**Your task:** Scan the entries below for the word "Open" and copy every line where it turns up.

**Records supplied:**
******

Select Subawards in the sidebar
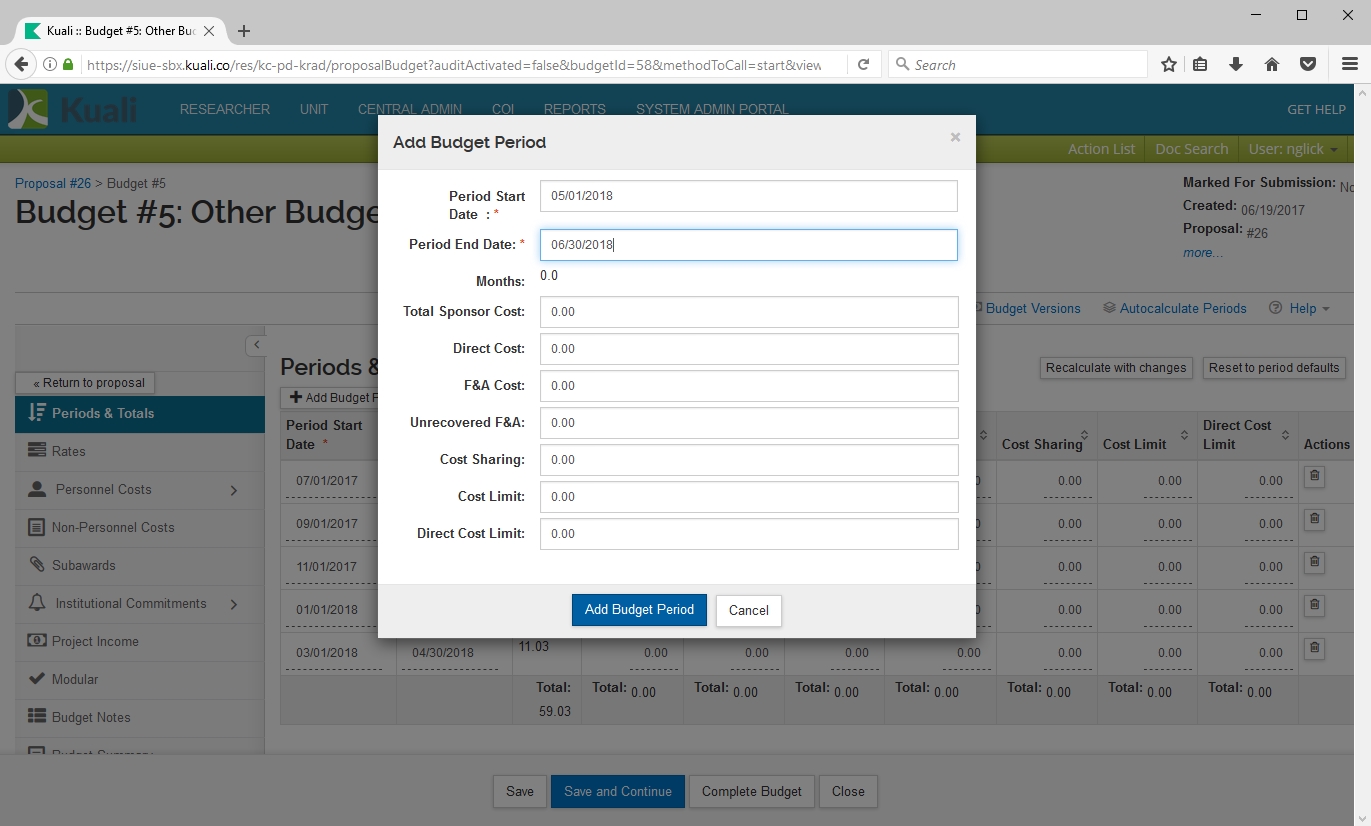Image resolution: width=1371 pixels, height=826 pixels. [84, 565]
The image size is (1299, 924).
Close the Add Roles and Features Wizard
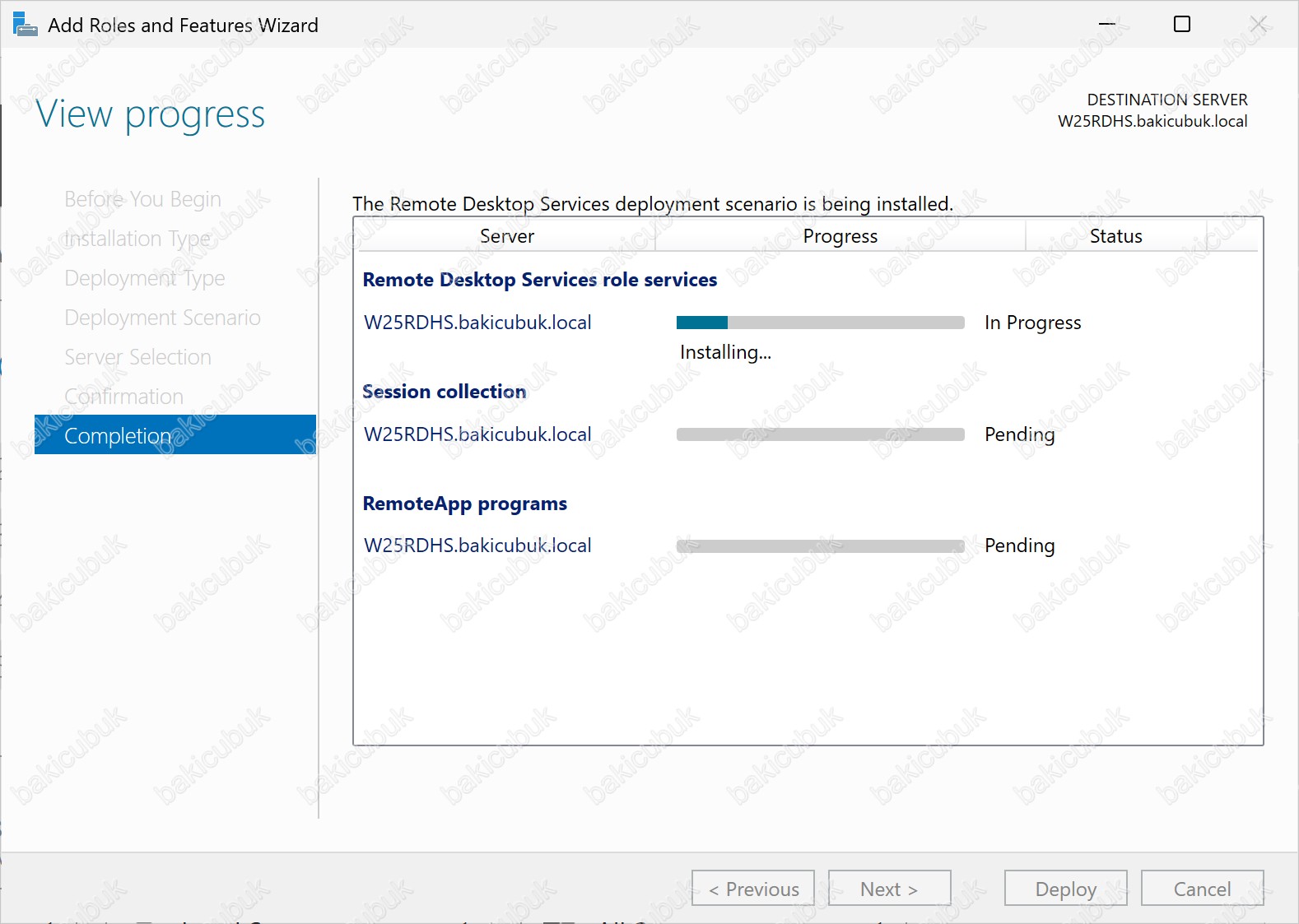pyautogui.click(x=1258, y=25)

******

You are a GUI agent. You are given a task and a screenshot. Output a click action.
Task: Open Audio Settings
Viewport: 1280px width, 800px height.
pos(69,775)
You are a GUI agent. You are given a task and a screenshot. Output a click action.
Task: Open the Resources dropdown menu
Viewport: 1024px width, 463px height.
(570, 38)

******

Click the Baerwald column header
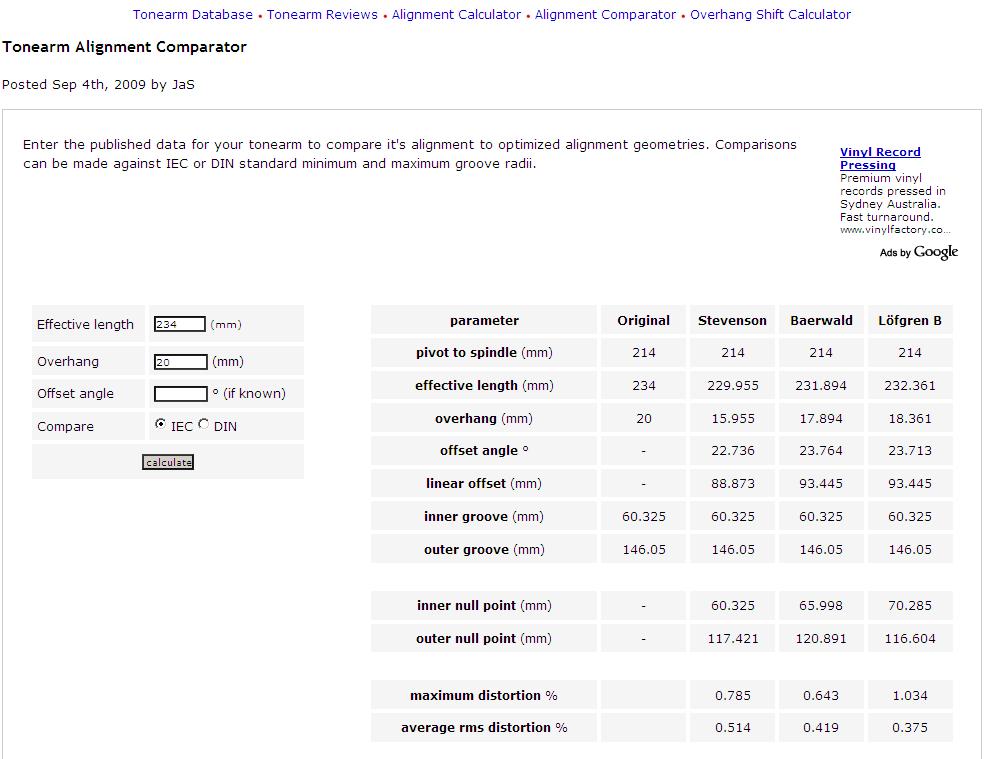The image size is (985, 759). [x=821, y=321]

******

**Exercise solution:**
Task: Open Audio Settings
Task: Open the Resources dropdown menu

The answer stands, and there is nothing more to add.